I Miss 1890 — or Maybe I Don't Have to

 

Casting about for a way to wriggle past genealogy brick walls to solve a family history research problem, I'm suddenly realizing how much I miss 1890. Not that I ever was around then, of course—my dad's Uncle John might have been, but he was long gone by the time I got here. But it might have been nice to refer to the document, even if I could have questioned Uncle John about his Aktabowski in-laws.

In 1890, John's wife Bronisława would have been a mere toddler, living in Jersey City with her parents, her older brother Benjamin and perhaps even her younger brother John, who was born early that very year. But the main point would have been to see what was said about her father, Felix, and her mother, Aniela. These parents of American-born babies were themselves immigrants from a border-morphing region sometimes described as Poland—but more often labeled Germany or Russia or even the now non-existent Prussia.

No matter how much I'd wish to see that census record which has since been charred beyond recognition, the choice is simply not mine to make. Other than some veterans' records and a few other bits and pieces, most of that extensive record of the expanding United States population at the beginning of that decade is lost, other than—wait for it!—tantalizingly, enumeration of the Jersey City residents of Hudson County, New Jersey, now preserved on roll 3 of the microfilmed surviving fragments.

You're kidding me, right? This is not the supposed only-veterans-records-were-saved message so many people have read. Talk about lucking out: the very city in which the Aktabowskis settled after immigrating here turns out to be the one place in the metropolitan area where a sliver of the lost record of 1890s America still remains. What are the chances of something like that happening?
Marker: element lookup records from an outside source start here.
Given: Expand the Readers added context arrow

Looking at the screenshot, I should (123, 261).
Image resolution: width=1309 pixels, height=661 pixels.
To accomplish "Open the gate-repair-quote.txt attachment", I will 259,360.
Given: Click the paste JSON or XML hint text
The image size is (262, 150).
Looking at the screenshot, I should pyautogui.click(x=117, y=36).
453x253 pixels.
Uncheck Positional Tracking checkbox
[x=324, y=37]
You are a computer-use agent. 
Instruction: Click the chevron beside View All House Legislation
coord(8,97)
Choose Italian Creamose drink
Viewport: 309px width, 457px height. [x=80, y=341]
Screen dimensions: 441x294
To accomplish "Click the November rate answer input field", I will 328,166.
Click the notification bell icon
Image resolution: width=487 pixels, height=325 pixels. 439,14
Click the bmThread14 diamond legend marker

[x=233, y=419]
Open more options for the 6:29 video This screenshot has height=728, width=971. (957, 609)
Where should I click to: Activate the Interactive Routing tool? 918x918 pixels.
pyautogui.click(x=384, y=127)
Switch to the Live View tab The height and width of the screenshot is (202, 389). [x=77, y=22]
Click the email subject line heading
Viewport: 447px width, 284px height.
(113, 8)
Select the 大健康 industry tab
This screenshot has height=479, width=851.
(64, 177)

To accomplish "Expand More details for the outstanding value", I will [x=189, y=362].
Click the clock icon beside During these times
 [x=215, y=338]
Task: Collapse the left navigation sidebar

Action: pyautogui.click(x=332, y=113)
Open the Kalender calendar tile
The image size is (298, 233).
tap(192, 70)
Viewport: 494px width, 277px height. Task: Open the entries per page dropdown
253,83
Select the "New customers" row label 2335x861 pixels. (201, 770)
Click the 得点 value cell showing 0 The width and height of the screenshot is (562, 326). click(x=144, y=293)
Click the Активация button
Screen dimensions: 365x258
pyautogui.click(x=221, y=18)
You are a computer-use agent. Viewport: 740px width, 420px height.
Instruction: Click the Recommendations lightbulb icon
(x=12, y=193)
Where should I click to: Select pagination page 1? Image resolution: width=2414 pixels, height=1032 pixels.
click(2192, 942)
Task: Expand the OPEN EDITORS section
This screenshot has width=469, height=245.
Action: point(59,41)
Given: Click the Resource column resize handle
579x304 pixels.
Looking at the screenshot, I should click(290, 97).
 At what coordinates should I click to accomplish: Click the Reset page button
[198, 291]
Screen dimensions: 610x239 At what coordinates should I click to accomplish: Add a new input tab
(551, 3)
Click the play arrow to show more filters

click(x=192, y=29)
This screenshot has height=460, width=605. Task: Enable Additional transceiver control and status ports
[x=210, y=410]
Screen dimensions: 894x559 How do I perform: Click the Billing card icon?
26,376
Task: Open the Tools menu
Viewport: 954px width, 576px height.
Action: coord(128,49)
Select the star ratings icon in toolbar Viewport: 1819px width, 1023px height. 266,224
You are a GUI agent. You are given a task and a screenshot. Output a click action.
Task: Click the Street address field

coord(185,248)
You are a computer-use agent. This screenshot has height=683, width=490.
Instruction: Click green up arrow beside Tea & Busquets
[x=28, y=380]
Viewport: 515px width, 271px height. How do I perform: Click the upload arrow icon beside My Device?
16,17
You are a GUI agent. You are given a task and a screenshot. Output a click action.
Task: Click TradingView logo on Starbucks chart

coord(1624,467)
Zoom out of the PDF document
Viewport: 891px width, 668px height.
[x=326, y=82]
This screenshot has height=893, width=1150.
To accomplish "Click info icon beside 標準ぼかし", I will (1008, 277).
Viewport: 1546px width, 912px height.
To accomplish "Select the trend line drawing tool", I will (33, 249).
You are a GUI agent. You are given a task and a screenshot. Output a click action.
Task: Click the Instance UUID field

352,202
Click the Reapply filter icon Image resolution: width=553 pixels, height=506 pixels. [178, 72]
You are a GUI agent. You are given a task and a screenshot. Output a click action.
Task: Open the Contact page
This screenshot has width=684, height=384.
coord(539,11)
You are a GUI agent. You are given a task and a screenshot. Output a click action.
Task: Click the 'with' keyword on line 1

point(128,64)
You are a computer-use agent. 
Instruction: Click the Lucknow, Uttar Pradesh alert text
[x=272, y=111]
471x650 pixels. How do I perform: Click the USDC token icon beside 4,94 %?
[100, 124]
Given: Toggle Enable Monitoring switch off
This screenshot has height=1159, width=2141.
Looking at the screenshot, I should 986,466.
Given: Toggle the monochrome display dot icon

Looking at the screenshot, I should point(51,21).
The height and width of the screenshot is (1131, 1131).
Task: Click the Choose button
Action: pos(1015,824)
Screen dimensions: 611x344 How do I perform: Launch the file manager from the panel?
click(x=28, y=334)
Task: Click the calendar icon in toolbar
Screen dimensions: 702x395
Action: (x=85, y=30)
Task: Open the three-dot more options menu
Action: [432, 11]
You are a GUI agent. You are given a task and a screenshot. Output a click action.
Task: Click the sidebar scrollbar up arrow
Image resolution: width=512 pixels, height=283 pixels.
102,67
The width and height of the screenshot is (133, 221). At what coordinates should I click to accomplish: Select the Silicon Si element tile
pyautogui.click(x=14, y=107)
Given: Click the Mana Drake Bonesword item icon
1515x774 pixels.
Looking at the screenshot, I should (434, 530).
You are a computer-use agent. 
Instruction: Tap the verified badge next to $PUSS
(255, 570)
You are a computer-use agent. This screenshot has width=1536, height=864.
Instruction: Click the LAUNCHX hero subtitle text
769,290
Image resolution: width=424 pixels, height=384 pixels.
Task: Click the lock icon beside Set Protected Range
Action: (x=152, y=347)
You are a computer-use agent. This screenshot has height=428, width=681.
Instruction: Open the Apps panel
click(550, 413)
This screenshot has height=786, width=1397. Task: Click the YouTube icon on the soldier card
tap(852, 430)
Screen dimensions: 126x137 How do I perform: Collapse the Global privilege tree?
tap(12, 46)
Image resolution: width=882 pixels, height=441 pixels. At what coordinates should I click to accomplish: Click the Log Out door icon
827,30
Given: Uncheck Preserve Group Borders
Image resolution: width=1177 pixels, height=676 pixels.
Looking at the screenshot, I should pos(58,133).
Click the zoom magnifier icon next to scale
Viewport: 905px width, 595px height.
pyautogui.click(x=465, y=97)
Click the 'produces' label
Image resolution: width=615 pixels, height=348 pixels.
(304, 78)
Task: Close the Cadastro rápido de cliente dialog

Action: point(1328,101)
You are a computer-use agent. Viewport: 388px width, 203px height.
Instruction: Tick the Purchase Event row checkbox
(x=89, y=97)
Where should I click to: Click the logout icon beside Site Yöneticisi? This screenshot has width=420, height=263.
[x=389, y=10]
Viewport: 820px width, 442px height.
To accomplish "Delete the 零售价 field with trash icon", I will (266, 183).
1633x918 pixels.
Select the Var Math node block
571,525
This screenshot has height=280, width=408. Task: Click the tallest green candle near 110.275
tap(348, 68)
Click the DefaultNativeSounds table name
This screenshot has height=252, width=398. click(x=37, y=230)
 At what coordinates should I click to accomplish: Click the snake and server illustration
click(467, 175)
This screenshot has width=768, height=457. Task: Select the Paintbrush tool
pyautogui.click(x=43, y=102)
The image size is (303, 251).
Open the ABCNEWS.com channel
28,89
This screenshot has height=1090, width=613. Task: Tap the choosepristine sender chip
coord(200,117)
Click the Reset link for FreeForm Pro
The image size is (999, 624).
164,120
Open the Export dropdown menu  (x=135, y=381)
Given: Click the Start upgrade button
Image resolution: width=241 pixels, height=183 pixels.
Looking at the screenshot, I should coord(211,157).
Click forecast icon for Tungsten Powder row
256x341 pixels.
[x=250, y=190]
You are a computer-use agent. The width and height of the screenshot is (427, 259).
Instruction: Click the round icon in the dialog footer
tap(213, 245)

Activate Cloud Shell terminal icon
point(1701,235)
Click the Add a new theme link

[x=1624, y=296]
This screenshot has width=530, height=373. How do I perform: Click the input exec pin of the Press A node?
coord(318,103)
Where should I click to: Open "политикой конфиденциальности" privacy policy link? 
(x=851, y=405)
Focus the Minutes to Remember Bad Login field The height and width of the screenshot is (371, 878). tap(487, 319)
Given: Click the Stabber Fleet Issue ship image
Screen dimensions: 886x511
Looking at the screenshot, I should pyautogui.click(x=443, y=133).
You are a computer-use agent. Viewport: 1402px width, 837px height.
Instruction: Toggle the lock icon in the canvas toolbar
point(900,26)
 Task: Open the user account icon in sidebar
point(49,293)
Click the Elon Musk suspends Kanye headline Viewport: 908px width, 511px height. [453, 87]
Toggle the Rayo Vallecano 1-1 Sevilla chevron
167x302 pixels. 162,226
However, considering that the fragments of the saved general population schedule include only about six thousand names, and that the population of Hudson County at that time was well over two hundred thousand people, it would still be a long shot to find my Aktabowskis within those surviving slivers. Still, it would be worth a lark to grab a copy of the index for the surviving few, itself preserved in a two-roll microfilmed set at the National Archives. Then it would only be a matter of finding a repository holding a copy of the actual microfilm to look for my Aktabowskis.

I think better of such slim chances, though, and revert back to the documents I do have. Though the 1905 New York State census—where the family had moved after those early years in New Jersey—didn't offer much clues about the family's history, the earlier national enumeration did. Reviewing that 1900 document once again, I saw that the couple reported they had been married for thirteen years, giving me a target of 1887 to research for marriage records.

Given that detail, plus the discovery last week of the over-zealous enumerator who included the city as well as the country of birth for Aniela, it's about time to dig further into local records of that time period, both for the supposed New Jersey wedding of the senior Aktabowskis, and the much-earlier birth record for Aniela herself, back in Poland.

Family research is sometimes a bit by bit process, going back to review the little details which had slipped from our view in previous forays, and using those discoveries to push forward yet another tiny step of a very long journey.